I suggested the potential benefits of getting an expert review of his plan from a financial planner, only to learn that he had already done this several times. The problem he experienced with this attempted solution was that, when you consult a financial planner, they typically want you to sign a document acknowledging that their forecasts are built on certain assumptions which might not turn out to be accurate, and promising you won’t sue them for that. “Not accurate?” he said. “That was why I went there in the first place, to get an accurate prediction!”

We were getting nowhere slowly! One day it occurred to me that an ACT therapist wouldn’t be doing all this work of looking at how true or false his worries about retirement were. I remembered the ACT question, “Is having this thought getting in the way of you doing anything important?” And so I asked him that question.

It turned out it was getting in the way of him doing something important, and when I heard what it was, I realized immediately that I had misunderstood the problem. You can try to guess what it was before I tell you, but I doubt anyone will guess it correctly.

It wasn’t preventing him from working, or retiring, or saving money. It was preventing him from doing something else, something that made me realize I had been approaching the wrong problem.

What was it? When you belong to a retirement plan, either on your own or through an employer, you get a periodic report about how your plan is doing. It shows the contributions you’ve made; the contributions your employer’s made, if any; and the change in the market value of your stock and bond holdings in the plan. This is the information people use to monitor and change their investment strategy as needed.

This man’s worrisome thoughts prevented him from opening the retirement report when it came in the mail. He would put it in a filing cabinet unopened.

I realized then that I had misdiagnosed the problem. I had been proceeding as if this man needed to feel more secure in his financial planning. But now I could see that he was so intolerant of worry and uncertainty that he was willing to give up control of his finances, if only that would relieve his worry!

He didn’t need to become more confident and sure—he needed to become more willing to feel unsure, and live with that set of thoughts and feelings. He needed to do more work with the worry, and less against.

Thinking It Over

Thinking about your worries, in an effort to evaluate and correct them, has some limitations, and these limitations may hamper your effort to calm worrisome thoughts with cognitive restructuring.

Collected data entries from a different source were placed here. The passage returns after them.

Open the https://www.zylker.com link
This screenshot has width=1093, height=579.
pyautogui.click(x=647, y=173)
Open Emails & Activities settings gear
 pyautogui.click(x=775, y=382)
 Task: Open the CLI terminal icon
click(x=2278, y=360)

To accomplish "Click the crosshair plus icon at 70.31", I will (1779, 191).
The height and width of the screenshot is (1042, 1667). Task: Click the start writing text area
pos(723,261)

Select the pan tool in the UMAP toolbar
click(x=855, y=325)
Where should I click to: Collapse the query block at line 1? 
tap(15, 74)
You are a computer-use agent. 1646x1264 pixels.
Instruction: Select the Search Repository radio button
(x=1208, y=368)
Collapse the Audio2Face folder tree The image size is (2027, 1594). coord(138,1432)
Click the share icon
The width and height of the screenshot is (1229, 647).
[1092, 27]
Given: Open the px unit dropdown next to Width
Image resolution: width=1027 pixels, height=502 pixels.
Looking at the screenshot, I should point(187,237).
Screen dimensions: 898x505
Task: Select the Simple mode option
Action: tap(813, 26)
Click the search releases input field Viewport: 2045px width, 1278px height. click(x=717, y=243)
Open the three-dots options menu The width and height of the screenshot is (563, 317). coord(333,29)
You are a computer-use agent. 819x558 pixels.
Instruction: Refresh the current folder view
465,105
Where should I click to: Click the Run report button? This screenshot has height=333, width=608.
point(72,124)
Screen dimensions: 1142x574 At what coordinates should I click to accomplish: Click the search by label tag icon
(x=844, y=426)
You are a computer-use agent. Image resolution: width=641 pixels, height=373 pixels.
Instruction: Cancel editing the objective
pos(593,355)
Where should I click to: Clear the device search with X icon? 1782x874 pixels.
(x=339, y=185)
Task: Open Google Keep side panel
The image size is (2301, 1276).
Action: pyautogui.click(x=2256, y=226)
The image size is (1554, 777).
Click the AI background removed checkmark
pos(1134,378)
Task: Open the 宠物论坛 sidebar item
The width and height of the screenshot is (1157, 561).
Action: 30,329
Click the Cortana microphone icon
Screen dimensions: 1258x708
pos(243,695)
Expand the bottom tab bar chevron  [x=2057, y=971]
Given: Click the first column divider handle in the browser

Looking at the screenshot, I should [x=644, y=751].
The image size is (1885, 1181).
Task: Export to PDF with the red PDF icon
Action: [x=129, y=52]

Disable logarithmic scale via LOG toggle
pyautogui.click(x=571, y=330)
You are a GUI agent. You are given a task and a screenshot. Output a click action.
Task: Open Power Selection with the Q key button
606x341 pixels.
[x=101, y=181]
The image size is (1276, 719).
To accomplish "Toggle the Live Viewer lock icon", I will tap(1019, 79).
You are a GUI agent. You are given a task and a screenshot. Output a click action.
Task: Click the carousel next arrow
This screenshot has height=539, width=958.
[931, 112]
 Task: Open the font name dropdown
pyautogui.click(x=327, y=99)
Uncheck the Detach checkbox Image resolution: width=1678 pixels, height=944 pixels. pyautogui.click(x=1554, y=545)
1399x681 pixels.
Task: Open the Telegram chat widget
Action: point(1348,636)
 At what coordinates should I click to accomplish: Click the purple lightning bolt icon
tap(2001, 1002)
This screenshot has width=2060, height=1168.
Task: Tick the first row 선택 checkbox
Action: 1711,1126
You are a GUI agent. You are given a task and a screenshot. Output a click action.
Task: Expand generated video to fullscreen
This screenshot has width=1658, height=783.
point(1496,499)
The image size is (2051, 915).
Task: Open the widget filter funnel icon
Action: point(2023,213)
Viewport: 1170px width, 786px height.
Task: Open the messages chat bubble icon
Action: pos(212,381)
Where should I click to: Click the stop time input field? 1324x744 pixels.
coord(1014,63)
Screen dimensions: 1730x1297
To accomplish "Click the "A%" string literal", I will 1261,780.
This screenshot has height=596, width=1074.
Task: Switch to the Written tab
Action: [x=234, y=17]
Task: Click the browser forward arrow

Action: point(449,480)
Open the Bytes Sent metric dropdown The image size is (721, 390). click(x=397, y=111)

For one thing, thinking objectively about your thoughts is quite difficult, maybe impossible, because the tool you use to evaluate your thoughts—your brain—is the same tool that created them in the first place. For another, your efforts to evaluate and correct your worrisome thoughts will often produce a kind of internal arguing with your thoughts, rather than the calm resolution that you originally hoped for.

If you find that these limitations hamper your efforts to reduce chronic worry with cognitive restructuring, you might find more relief with the techniques of cognitive de-fusion. Working with (rather than against) the key words and thoughts of your chronic worry, particularly in a playful, humorous manner, may well give you better results than efforts to rationalize and correct the content of your worries.